The letter then spoke about the September 11 attacks on the World Trade Center. Susan claimed to be a medium and that she had advised Felix on world events related to Israel through visions she experienced while in a trance:

I am not happy about being a medium,

the letter concluded:

First of all, I am only partly conscious of what is happening when I do what I do, and sometimes, I am not conscious at all until later when I get flashbacks. I don’t know whether this is because F hypnotized me so frequently when I saw him as a patient. (It was under hypnosis that this ability was discovered by F and instructed me not to remember, or whether it is a function of being a medium.)

Later that evening, a canine search and rescue unit was dispatched to the Miner Road crime scene. Investigators were hopeful that dog handler Eloise Andersen and her scent dog Trimble could sniff out some clues. It was after dark when Anderson and Trimble set off from the driveway at 728 Miner Road as investigators recorded the dog’s movements. But it was soon obvious that the direction the dog tracked “was consistent with the way any occupants of Miner Road would go if proceeding to the Lafayette area” and the search was called off.

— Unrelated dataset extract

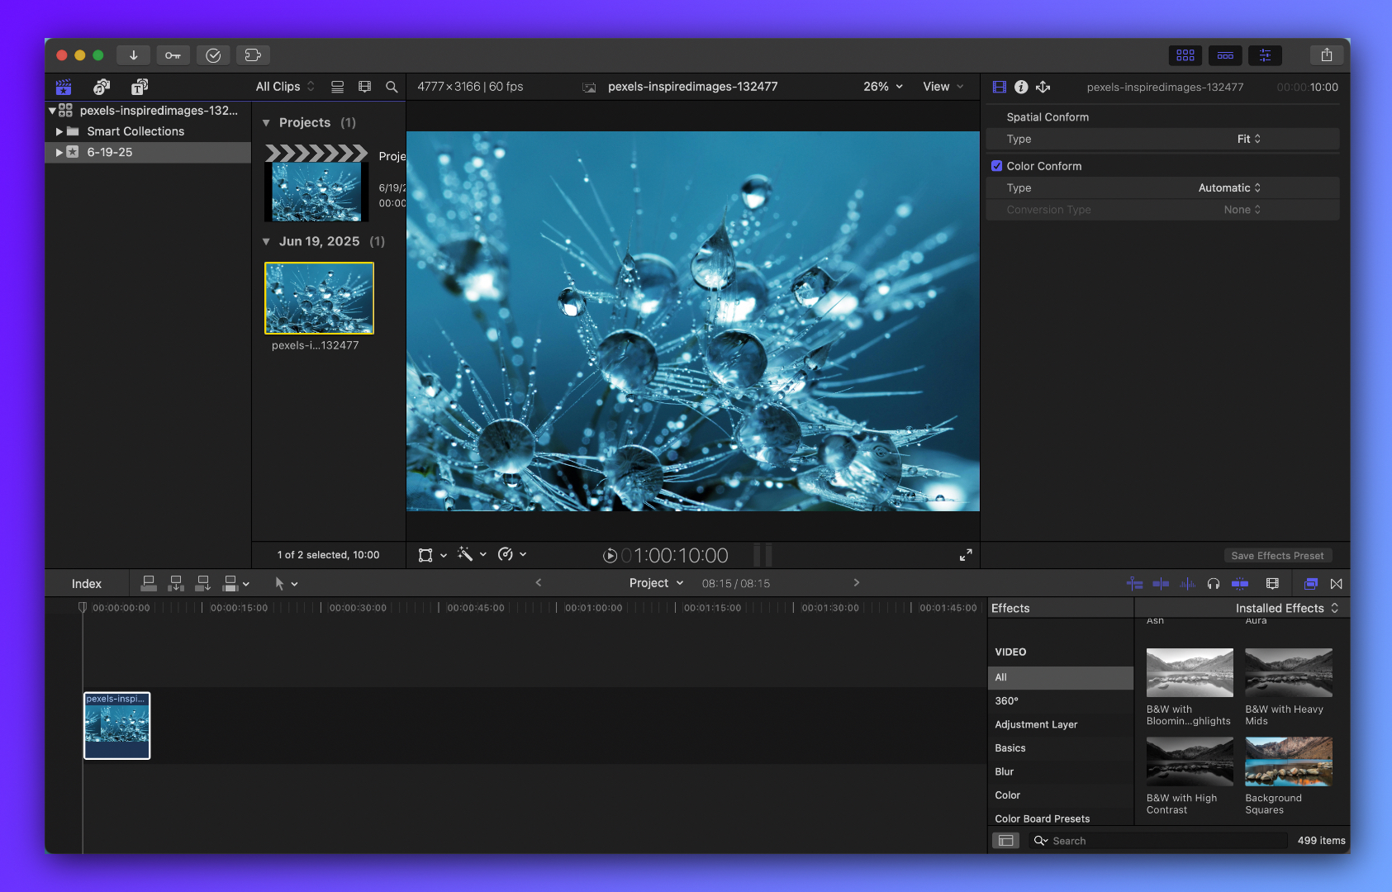Open the Photos and Audio sidebar
This screenshot has width=1392, height=892.
click(x=102, y=87)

Interviews with the Polks’ neighbors yielded no witnesses to the murder. Indeed, the neighbors knew very little about the Polk family. One Miner Road resident told police she had met Susan Polk twice since moving onto the block that past June. In response to questions, she said that both she and her husband were at home on October 14, but didn’t see or hear anything suspicious. In fact, she hadn’t seen Dr. Polk in months. Because of the age difference between Felix and Susan, she assumed that he was Susan’s father.

Another woman on the block recalled that the Polks moved onto the street about two years ago, but she thought that Felix Polk had moved out of the residence. Eli Polk had once backed his car into their retaining wall; Felix had paid for the repair.

The woman assured officers she never saw or heard any domestic abuse occurring at the Polk house, although on Monday, the fourteenth, at about 8:30 PM, she did hear “some yelling.” She described the yelling, “as not being out of anger but just in the background” and attributed it to the Giants baseball game on TV.